Copy out the material from the line containing "[expandir categoría Dominios] (55, 363)" through the last line, both included and nothing else, with each request unchanged. Multiply every coordinate in the answers by 2.4 and round to whole numbers, rounding halves up.

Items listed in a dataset
= = = = = = =
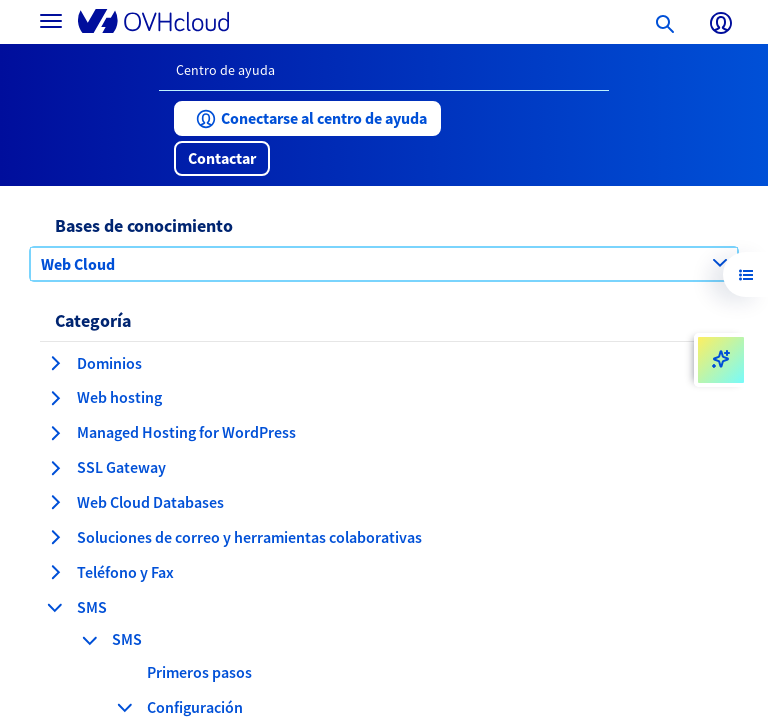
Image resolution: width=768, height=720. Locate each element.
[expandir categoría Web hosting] (55, 398)
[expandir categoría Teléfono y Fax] (55, 572)
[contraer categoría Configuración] (125, 707)
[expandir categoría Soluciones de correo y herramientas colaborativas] (55, 537)
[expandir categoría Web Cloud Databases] (55, 502)
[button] (307, 118)
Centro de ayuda (225, 70)
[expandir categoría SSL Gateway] (55, 468)
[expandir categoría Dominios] (55, 363)
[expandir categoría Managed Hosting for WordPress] (55, 433)
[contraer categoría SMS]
= = = = = = =
Solution
[expandir categoría Dominios] (132, 871)
[expandir categoría Managed Hosting for WordPress] (132, 1039)
[contraer categoría SMS]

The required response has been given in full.